━━━━━ Provided records ━━━━━
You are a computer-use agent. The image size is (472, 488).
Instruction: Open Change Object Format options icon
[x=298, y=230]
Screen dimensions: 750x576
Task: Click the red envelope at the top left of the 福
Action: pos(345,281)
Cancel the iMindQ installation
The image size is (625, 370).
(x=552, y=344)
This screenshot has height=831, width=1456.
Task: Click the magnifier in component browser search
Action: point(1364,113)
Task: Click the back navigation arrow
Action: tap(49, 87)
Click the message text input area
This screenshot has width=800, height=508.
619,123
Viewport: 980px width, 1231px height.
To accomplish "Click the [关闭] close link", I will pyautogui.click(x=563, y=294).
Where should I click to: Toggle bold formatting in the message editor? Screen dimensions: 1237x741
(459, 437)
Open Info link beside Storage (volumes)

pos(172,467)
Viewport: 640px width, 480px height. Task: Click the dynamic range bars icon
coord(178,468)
━━━━━
▶ [Work instructions]:
Print all records shown above, word for word.

▶ [Solution for this exercise]:
You are a computer-use agent. The image size is (472, 488).
Instruction: Open Change Object Format options icon
[x=298, y=230]
Screen dimensions: 750x576
Task: Click the red envelope at the top left of the 福
Action: pos(345,281)
Cancel the iMindQ installation
The image size is (625, 370).
(x=552, y=344)
This screenshot has height=831, width=1456.
Task: Click the magnifier in component browser search
Action: point(1364,113)
Task: Click the back navigation arrow
Action: tap(49, 87)
Click the message text input area
This screenshot has width=800, height=508.
619,123
Viewport: 980px width, 1231px height.
To accomplish "Click the [关闭] close link", I will pyautogui.click(x=563, y=294).
Where should I click to: Toggle bold formatting in the message editor? Screen dimensions: 1237x741
(459, 437)
Open Info link beside Storage (volumes)

pos(172,467)
Viewport: 640px width, 480px height. Task: Click the dynamic range bars icon
coord(178,468)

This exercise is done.